Encoding Formula Range Issue
Arctan (Q-RLSTC) 2·arctan(x) (−π, π) None — smooth, bounded
Linear π·x Assumes x ∈ [−1,1] Saturates outside range
Sigmoid π·(2σ(x)−1) (−π, π) Flat gradients at extremes

The arctan encoding was chosen because GPS-derived features (segment lengths, variances, curvatures) have unbounded ranges, and arctan handles arbitrary magnitudes gracefully.

Variational Ansatz Layers

Each variational layer applies:

For each qubit i:
    RY(θ_{layer,i,0})    — Y-axis rotation (amplitude mixing)
    RZ(θ_{layer,i,1})    — Z-axis rotation (phase)

followed by an entanglement layer:

CNOT chain: qubit_0 → qubit_1 → qubit_2 → ... → qubit_{N-1}

This is a Hardware-Efficient Ansatz (HEA) — designed to minimise circuit depth on near-term quantum hardware where long gate chains cause decoherence.

[!NOTE] The RY-RZ pairing (2 rotations per qubit per layer) was chosen over the more common RX-RY-RZ (3 rotations) to keep parameter count low.
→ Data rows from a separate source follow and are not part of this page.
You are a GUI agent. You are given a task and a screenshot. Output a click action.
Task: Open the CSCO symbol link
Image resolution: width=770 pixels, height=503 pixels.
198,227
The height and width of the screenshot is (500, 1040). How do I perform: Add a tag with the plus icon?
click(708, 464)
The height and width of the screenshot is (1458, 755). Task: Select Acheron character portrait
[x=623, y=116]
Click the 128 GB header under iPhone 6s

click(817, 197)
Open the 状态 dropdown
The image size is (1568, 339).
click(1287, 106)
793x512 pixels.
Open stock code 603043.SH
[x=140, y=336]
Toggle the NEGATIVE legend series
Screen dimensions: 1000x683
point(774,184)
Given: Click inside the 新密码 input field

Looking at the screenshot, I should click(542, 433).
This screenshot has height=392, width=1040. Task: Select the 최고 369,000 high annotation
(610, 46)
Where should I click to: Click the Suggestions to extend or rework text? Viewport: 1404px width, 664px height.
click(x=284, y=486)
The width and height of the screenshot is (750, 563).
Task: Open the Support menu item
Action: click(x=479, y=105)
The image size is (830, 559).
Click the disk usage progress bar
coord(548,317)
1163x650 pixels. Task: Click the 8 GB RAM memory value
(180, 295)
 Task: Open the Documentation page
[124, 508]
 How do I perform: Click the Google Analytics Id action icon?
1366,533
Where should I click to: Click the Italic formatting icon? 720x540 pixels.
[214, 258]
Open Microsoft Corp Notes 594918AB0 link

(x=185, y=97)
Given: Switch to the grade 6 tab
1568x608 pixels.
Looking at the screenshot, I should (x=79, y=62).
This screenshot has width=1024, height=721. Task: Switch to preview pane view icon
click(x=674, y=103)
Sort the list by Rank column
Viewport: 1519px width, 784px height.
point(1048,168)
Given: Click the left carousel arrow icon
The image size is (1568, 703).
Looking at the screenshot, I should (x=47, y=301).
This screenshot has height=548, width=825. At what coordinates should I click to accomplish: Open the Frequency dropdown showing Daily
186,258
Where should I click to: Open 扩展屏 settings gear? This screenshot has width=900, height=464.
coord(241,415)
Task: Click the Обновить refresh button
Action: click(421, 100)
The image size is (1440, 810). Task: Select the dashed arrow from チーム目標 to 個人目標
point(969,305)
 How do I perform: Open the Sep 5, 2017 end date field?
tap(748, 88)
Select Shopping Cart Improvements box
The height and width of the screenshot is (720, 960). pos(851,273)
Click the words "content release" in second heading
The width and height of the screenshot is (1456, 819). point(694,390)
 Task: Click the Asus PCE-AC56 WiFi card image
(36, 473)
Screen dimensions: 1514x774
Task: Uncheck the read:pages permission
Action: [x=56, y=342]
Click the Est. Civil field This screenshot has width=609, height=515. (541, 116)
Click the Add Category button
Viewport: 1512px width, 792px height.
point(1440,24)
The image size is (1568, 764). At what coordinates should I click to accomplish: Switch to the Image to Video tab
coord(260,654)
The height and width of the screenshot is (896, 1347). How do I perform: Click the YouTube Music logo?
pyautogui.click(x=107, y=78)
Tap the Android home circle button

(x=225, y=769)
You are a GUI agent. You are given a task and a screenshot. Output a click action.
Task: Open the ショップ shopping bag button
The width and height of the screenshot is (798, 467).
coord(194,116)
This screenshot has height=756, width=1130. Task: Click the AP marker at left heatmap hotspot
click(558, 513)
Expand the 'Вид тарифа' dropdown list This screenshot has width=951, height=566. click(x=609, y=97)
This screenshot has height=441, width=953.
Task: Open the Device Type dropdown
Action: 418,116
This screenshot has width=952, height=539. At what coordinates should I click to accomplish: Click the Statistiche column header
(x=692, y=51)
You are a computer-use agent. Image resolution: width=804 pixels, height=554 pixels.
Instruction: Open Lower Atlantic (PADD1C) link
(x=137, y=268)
With 5 qubits × 2 layers × 2 rotations = 20 parameters total.

Measurement & Q-Value Readout

Version A (Standard Readout):

Q(s, EXTEND) = ⟨Z₀⟩    (Pauli-Z expectation on qubit 0)
Q(s, CUT)    = ⟨Z₁⟩    (Pauli-Z expectation on qubit 1)

Each expectation value is computed from measurement counts:

⟨Z_i⟩ = (count_0 − count_1) / total_shots
where count_0 = number of times qubit i measured |0⟩, count_1 = number of times measured |1⟩.

Version B (Multi-Observable Readout):

Q(s, EXTEND) = w₀·⟨Z₀⟩ + w₁·⟨Z₁Z₂⟩ + w₂·⟨Z₂Z₃⟩ + bias₀
Q(s, CUT)    = w₃·⟨Z₁⟩ + w₄·⟨Z₃Z₄⟩ + w₅·⟨Z₅Z₆⟩ + bias₁

The parity terms ⟨Z_aZ_b⟩ capture entanglement-derived correlations — information that single-qubit measurements cannot access. This is what makes Version B "quantum enhanced": it reads out richer information from the same circuit execution.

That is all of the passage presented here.